#### Your instructions
Having read the listing below, repeat it exactly.

#### Excerpted records

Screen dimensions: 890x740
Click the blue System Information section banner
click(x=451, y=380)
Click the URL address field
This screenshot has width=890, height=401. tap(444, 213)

#### Solution for this task
Screen dimensions: 890x740
Click the blue System Information section banner
click(x=451, y=380)
Click the URL address field
This screenshot has width=890, height=401. tap(444, 213)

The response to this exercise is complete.